Brazilian inflation jumps to highest since 2003 in February
Updated : 14:44
The cost of living in Brazil jumped to its highest since 2003 in February on the back of large increases in education and food costs.
Brazilian consumer prices as measured by the IPCA-15 index rose by 1.42% month-on-month, pushing the year-on-year rate of price increases to 10.84%, according to the country´s statistics office.
That was more than the 1.32% advance which economists at Barclays had penciled in.
Education and food costs increased by the most, rising by 5.91% and 1.92%, respectively, versus the prior month.
However, the main drivers of the upside surprise came from an unexpected gain of 0.14% over the month in apparel prices (Barclays: -0.6%) and broad-based adjustments in beauty products, Barclays´s Bruno Rovai said in a research note e-mailed to clients.
Tuesday´s CPI print would be enough to keep a minority on the central bank´s policy committee, Copom, voting for an increase in interest rates at the following week´s meeting, Rovai said.
Yet as inflation started to decrease in year-over-year terms, alongside data pointing to a string deterioration in the labour market, the Copom would begin easing monetary policy by August, Barclays said.

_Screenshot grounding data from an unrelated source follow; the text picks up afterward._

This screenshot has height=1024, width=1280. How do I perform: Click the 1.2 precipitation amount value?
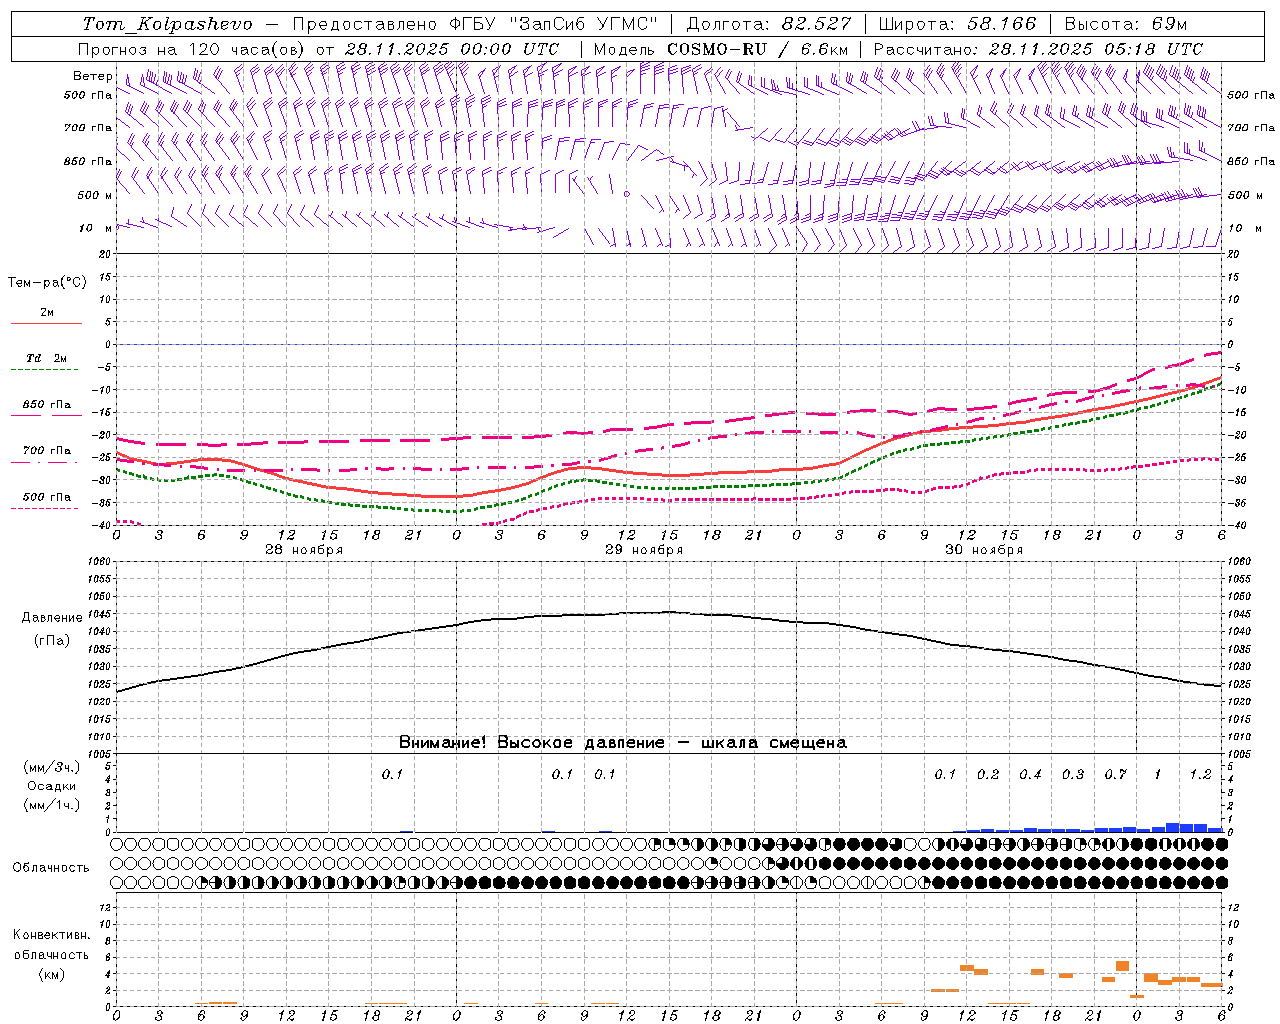[x=1200, y=774]
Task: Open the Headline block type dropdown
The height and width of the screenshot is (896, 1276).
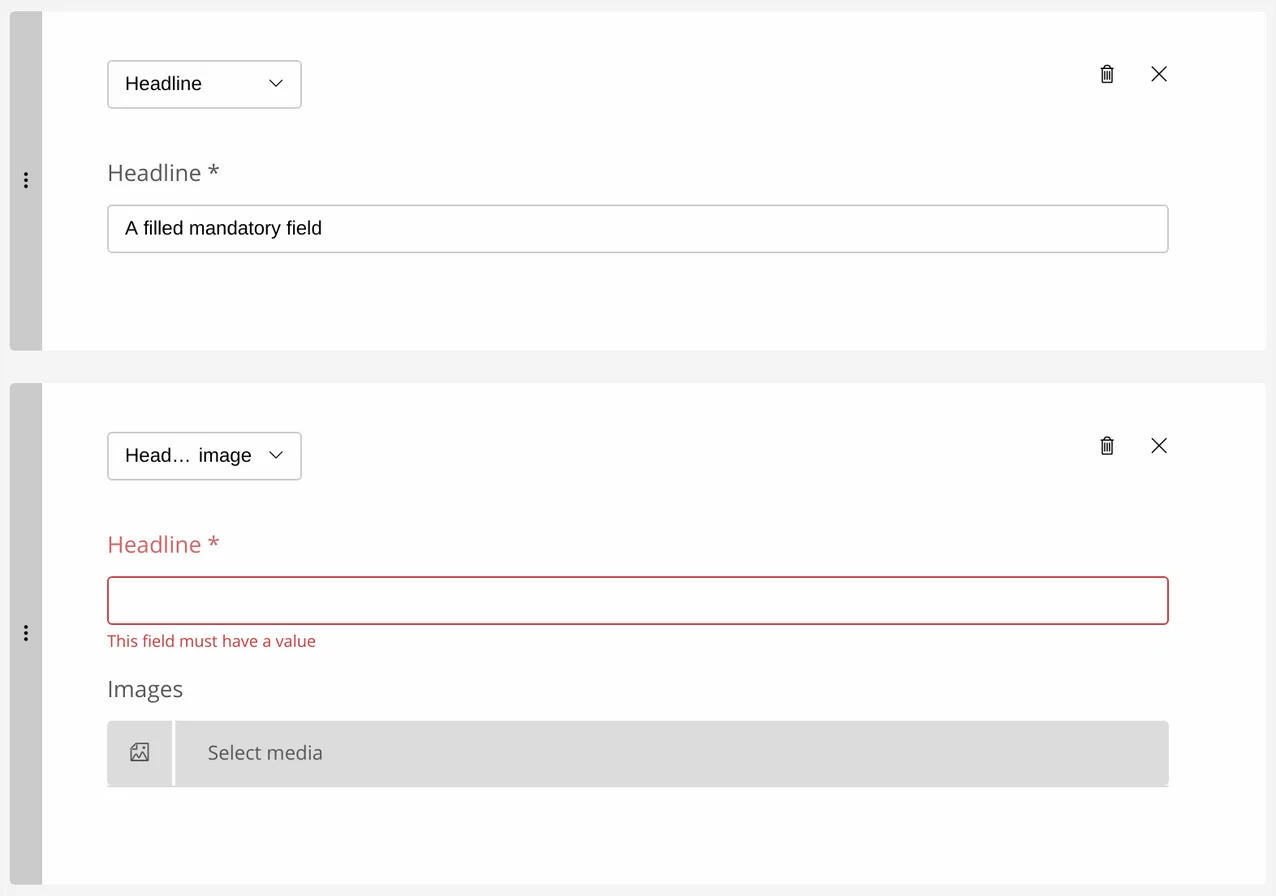Action: coord(204,84)
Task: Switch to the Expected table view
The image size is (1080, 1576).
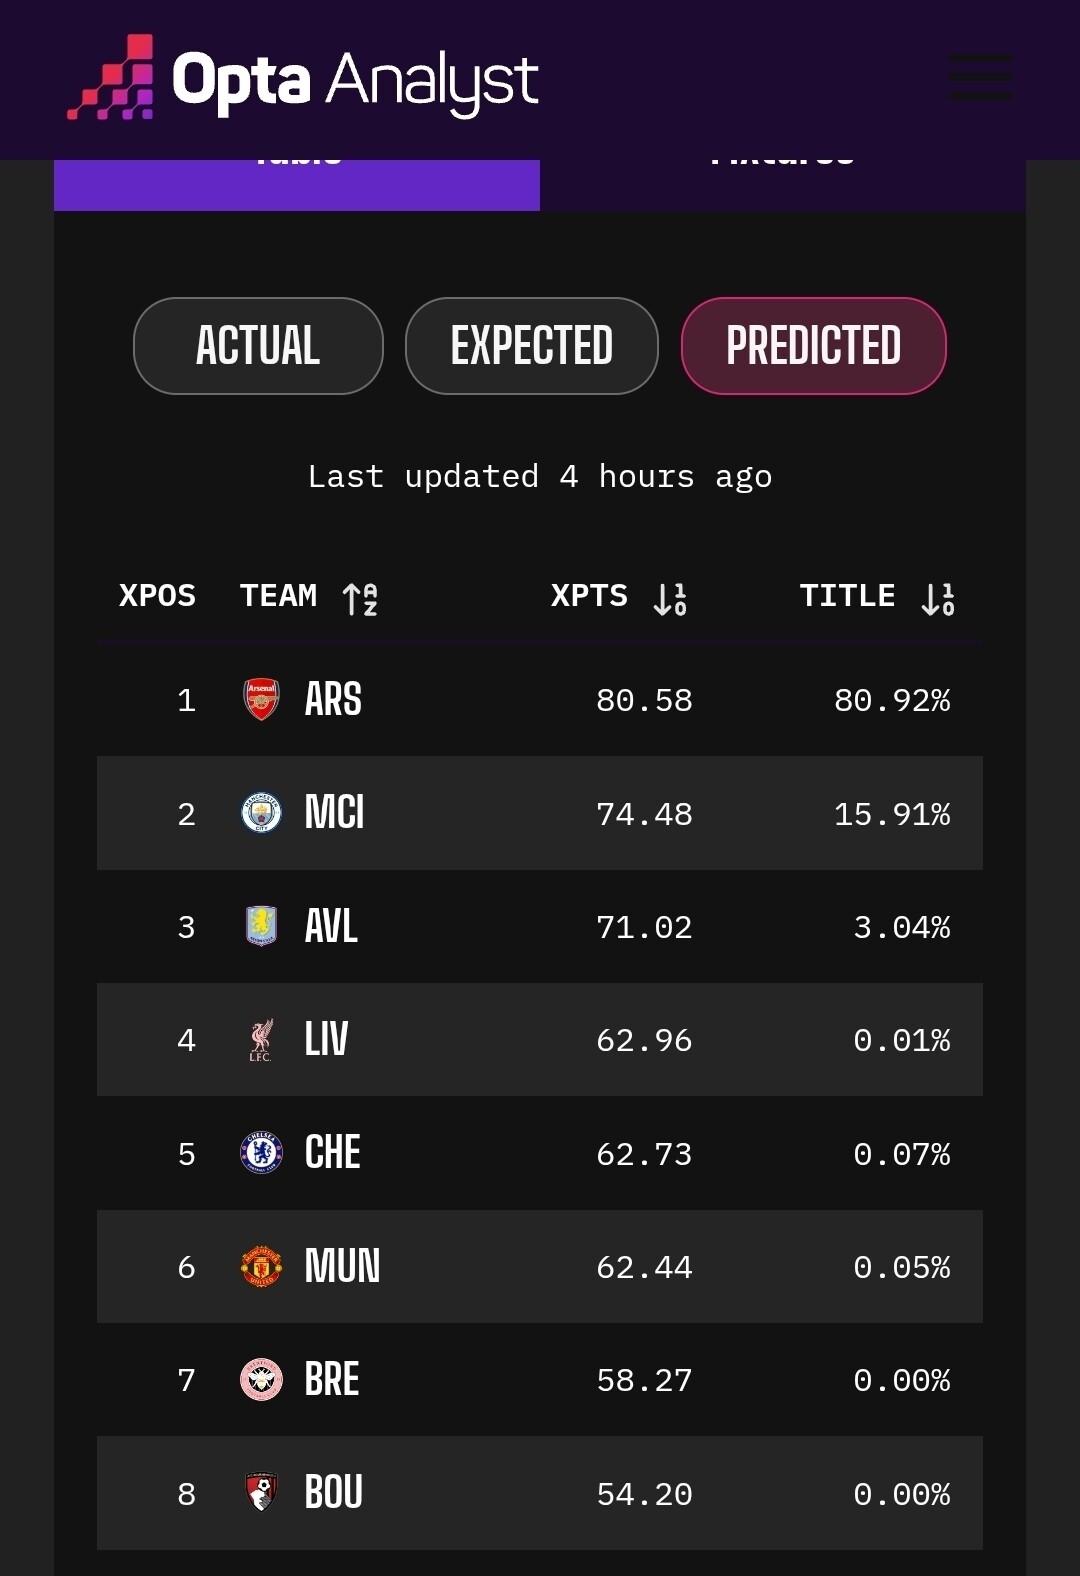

Other data also published on Tuesday revealed that the unadjusted current account deficit in South America´s largest economy worsened from -$2.4bn in December to -$4.8bn in January.
Even so, that was better than the -$6.0bn economists had penciled in and the -$12.2bn of red ink seen in the same month of 2015.
However, it came at a steep price, as the recession-wracked nation saw imports collapse by 39% year-on-year, which more than offset an 18% drop in exports.
On a rolling 12-month basis, the current account deficit slipped from 3.2% of gross domestic product in December to 2.9%.
"Moreover, tightening credit conditions, the collapse of private investment and the rapidly weakening labour market mean that imports will remain under pressure this year," Andres Abadia, senior international economist at Pantheon Macroeconomics said.
A weaker currency was also expected to boost exports.
Net foreign direct investment held up however and was more or less unchanged from a year ago.
As of 14:43GMT the US dollar was 0.68% higher against the Brazilian real, at 3.9728.